The expertise acquired in the manufacture of ZnS optics has led to real advances in the ability to create new materials that are transparent in the infrared. Cubic ternary sulfides, like calcium lanthanum sulfide (CaLa2S4), are currently under investigation in the framework of ANR project and PhD studies.
Main collaborations: DGA, Solcera Advanced Materials (Evreux)

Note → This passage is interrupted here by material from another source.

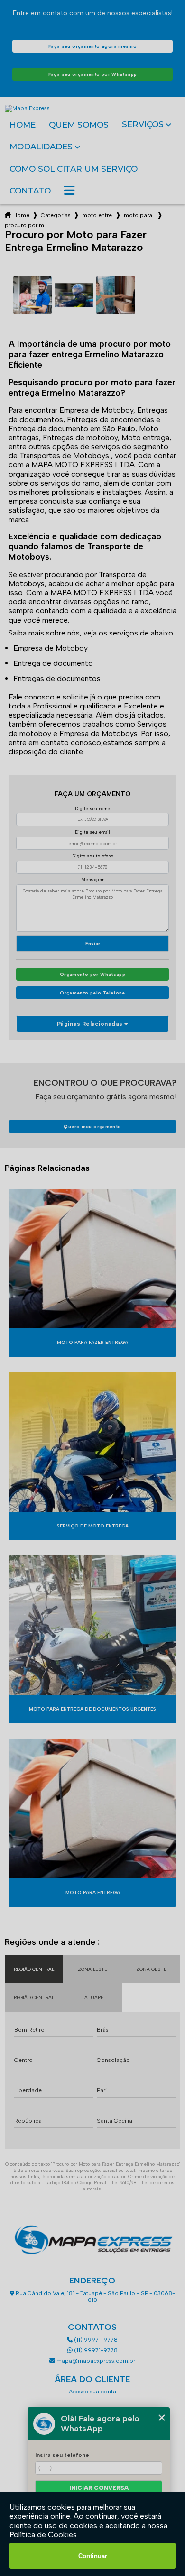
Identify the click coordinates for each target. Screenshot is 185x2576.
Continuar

We have also shown the very high efficiency of ZnS and CaLa2S4 powders as host matrices, respectively, of transition metal and rare earths ions, for the emission in the mid-infrared and the conversion of frequency. By capitalizing on the expertise acquired in the manufacture of transparent ceramics, we can expect the generation of new light sources in the mid-IR (3-5μm) and new solid-state laser gain media.
Thin film and waveguides
New Generation of mid-IR sources
Contact : Virginie Nazabal, Johan Trolès
One of the main challenges of this research activity is to study and to develop IR fibre lasers emitting beyond 3 µm. Two ways are investigated: luminescence of rare earth and supercontinuum generation. A Supercontinuum generation consists in a spectral broadening of a light pulse by using strong nonlinear effects. It can be noted that currently the commercial IR spectrometers use classical black body sources which are not coherent as regards light or powerful light. With the developed fibre laser, we can expect a light power 100 to 1000 as high as the light emission of a black body. In the case of a fibre laser, all of the light is concentrated in the core of the fibre that can be smaller than 10 µm diameter which enables to obtain a light/surface ratio never observed in the mid-IR.
Mid-IR spectroscopy
Contact : Virginie Nazabal, Johan Trolès
The main infrared signatures of molecular compounds are included in the transparency windows of the chalcogenide fibers and waveguides. Thus, optical fibres or waveguides can be practical sensing tools. Indeed, they transport light to and from the sensing region. In such configurations, the interaction between the light and the environment occurs at the surface of the fibre. The vibrational spectrum which is collected at the output of the fibre constitutes an IR signature very specific of the chemical or biological species. They are consequently good candidates to be used in biological/chemical sensing. In this respect, in the past decade, chalcogenide glass fibres and waveguides have been successfully implemented in Mid-IR spectroscopy experiments, for the detection of bio-chemical species in various fields of applications including water pollution, microbiology and medicine and CO2 detection.